**DATA**
--- START ---

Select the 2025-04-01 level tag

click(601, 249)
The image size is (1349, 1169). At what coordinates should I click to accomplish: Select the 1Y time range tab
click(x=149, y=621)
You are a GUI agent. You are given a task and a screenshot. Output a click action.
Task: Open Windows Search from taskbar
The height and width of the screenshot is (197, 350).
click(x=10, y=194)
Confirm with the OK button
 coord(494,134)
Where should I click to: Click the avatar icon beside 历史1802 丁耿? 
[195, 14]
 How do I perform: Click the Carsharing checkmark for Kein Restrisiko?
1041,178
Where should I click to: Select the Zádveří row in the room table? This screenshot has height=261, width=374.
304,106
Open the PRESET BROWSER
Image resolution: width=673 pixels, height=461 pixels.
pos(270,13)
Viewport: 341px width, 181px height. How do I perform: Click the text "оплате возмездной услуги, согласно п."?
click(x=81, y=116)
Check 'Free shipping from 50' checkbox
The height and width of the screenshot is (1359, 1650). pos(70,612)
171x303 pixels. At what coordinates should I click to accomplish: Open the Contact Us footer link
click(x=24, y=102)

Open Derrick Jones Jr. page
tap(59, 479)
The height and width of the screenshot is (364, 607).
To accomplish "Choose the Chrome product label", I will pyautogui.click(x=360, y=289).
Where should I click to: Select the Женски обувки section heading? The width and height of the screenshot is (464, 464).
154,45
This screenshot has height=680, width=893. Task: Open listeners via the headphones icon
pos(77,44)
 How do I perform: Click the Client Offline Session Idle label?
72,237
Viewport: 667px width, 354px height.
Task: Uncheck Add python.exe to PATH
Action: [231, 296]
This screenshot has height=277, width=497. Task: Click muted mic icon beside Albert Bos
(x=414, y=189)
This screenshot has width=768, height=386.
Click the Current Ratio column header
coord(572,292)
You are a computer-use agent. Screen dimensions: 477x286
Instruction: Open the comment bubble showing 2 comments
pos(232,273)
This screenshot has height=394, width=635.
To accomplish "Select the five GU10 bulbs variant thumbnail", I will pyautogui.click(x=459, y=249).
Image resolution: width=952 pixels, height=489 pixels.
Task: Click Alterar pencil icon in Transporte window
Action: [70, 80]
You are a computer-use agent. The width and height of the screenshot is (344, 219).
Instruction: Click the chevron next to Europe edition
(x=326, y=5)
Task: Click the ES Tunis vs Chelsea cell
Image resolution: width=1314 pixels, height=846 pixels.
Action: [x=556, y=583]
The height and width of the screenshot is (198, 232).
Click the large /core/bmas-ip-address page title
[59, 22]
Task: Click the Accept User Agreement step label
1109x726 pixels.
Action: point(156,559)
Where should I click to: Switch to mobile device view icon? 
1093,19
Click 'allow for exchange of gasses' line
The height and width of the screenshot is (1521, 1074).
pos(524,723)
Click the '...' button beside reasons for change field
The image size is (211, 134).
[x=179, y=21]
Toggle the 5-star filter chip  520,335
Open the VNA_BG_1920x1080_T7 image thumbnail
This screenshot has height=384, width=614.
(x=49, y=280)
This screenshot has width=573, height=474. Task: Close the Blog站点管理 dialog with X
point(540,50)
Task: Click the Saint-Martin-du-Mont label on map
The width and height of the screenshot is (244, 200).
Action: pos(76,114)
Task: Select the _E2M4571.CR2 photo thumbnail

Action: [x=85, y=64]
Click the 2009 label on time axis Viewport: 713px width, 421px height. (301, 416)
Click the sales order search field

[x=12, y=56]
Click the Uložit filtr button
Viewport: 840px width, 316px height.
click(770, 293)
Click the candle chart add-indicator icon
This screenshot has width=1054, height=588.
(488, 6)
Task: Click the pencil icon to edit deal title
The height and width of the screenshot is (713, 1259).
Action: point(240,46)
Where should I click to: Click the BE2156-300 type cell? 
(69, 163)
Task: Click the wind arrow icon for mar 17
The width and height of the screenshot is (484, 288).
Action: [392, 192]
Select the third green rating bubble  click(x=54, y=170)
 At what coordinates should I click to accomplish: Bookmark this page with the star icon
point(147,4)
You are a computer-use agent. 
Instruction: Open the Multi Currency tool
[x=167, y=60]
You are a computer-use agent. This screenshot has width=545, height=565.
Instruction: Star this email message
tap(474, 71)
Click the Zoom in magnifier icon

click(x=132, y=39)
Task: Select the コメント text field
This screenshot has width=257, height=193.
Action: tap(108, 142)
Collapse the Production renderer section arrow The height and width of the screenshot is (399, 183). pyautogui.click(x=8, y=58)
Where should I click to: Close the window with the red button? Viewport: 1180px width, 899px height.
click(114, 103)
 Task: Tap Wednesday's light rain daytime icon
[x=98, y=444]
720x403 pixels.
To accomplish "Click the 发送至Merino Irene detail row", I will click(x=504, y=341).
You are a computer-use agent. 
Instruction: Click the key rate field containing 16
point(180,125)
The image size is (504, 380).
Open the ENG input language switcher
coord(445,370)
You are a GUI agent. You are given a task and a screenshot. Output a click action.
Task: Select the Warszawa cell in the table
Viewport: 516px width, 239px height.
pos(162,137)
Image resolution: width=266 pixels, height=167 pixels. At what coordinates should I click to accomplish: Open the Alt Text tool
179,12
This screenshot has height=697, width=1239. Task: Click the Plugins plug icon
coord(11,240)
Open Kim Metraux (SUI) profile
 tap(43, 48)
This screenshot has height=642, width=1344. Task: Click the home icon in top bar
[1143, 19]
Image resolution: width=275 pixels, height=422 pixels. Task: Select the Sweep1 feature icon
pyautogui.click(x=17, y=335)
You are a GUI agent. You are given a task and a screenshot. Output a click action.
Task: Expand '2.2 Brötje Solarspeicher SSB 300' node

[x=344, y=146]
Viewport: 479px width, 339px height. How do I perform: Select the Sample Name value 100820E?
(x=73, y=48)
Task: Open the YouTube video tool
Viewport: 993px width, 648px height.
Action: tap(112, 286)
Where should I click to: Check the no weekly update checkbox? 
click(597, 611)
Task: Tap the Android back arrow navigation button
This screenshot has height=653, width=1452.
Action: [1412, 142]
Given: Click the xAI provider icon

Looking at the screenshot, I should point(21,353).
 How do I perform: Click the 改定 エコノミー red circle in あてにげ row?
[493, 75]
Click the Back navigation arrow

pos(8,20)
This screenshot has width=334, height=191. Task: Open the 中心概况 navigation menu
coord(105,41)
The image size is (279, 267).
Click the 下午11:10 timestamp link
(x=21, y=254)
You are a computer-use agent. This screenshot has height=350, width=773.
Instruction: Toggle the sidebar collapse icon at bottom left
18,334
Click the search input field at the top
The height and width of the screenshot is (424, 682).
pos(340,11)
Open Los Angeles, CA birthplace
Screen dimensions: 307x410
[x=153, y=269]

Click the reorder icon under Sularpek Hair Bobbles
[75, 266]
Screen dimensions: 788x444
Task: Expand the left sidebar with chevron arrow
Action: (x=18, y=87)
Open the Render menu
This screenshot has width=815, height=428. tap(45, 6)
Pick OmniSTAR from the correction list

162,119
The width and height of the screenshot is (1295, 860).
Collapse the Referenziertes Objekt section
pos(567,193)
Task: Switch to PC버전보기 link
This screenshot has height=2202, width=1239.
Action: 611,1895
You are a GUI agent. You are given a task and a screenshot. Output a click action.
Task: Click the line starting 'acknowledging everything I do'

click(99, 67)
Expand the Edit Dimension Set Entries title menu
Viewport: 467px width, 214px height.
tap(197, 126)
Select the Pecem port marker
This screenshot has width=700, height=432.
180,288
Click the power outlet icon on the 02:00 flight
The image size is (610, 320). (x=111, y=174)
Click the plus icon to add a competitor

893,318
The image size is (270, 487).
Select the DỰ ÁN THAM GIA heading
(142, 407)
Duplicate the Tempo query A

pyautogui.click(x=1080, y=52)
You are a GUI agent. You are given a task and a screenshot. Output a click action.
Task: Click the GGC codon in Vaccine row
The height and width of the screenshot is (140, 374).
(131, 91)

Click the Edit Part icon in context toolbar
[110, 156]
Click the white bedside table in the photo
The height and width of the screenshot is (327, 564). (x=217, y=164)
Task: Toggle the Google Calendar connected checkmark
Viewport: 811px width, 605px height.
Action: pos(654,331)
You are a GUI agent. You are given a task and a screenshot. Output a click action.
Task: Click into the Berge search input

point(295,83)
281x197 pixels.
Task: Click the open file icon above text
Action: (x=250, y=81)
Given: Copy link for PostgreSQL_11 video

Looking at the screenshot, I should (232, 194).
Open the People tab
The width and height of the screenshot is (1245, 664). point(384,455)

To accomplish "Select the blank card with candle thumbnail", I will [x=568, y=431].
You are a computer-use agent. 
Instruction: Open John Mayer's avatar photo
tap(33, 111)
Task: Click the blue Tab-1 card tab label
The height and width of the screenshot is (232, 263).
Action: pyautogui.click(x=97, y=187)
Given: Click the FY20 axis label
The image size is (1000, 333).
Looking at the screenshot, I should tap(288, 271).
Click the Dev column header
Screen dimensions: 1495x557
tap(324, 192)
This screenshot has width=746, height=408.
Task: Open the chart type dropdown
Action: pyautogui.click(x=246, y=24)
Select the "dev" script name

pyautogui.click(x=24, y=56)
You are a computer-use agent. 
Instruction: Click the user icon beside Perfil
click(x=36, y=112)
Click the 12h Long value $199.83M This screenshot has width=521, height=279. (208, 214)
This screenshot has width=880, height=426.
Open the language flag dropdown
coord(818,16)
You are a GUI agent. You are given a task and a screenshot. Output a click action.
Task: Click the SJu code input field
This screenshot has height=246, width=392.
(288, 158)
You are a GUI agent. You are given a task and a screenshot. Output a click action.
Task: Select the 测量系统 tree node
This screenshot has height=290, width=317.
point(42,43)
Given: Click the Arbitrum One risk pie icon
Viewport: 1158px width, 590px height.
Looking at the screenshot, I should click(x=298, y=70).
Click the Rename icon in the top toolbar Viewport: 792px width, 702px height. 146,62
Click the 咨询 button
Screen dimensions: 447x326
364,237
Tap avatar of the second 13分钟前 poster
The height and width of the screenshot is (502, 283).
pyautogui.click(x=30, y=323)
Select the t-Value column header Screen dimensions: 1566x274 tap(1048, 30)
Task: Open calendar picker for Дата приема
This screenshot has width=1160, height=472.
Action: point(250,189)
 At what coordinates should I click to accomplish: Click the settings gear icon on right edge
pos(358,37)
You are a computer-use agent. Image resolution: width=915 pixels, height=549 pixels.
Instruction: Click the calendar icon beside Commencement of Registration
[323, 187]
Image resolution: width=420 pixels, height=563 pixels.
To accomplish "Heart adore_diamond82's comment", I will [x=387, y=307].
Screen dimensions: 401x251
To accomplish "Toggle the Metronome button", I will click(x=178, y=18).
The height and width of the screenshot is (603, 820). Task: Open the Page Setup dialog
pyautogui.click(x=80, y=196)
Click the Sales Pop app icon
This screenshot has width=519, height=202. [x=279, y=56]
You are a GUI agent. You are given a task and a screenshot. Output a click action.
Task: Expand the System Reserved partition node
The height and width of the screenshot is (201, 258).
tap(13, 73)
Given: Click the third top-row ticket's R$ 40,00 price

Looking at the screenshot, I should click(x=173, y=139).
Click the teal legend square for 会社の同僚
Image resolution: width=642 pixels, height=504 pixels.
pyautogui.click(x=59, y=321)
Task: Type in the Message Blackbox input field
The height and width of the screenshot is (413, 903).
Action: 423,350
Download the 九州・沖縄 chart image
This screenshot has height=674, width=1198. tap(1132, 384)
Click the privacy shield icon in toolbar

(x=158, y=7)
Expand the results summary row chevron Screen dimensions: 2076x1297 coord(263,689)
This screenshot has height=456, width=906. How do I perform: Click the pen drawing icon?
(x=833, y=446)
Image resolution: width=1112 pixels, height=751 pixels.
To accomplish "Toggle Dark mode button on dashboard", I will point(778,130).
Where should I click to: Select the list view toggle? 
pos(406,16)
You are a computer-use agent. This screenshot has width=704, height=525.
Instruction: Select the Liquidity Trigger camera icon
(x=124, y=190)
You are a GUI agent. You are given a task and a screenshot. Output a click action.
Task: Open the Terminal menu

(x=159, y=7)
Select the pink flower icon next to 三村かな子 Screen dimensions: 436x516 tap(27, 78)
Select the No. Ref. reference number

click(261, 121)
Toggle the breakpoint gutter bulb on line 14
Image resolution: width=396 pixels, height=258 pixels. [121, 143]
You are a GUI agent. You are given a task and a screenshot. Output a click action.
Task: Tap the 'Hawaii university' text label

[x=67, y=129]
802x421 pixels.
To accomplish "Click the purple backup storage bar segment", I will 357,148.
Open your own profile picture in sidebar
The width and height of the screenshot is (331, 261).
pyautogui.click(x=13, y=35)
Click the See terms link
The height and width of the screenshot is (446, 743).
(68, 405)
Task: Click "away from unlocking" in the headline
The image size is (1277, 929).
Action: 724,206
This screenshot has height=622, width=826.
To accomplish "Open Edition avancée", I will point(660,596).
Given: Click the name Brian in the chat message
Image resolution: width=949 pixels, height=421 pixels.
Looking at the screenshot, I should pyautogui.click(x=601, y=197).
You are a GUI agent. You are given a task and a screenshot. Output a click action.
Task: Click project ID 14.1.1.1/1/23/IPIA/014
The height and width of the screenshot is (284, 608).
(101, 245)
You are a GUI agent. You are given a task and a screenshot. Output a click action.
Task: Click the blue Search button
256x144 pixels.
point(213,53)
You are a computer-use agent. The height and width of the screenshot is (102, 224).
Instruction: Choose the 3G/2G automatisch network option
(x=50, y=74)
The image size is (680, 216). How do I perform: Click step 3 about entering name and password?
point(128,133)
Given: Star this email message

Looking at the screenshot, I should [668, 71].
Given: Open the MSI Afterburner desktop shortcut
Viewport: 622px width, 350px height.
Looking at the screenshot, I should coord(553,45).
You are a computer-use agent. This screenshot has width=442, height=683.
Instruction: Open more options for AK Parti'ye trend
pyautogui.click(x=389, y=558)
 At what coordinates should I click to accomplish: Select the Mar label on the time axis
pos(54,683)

--- END ---

All lines above that contain "card" are required in the answer.

**RESPONSE TO THIS EXERCISE**
To accomplish "Select the blank card with candle thumbnail", I will [x=568, y=431].
Task: Click the blue Tab-1 card tab label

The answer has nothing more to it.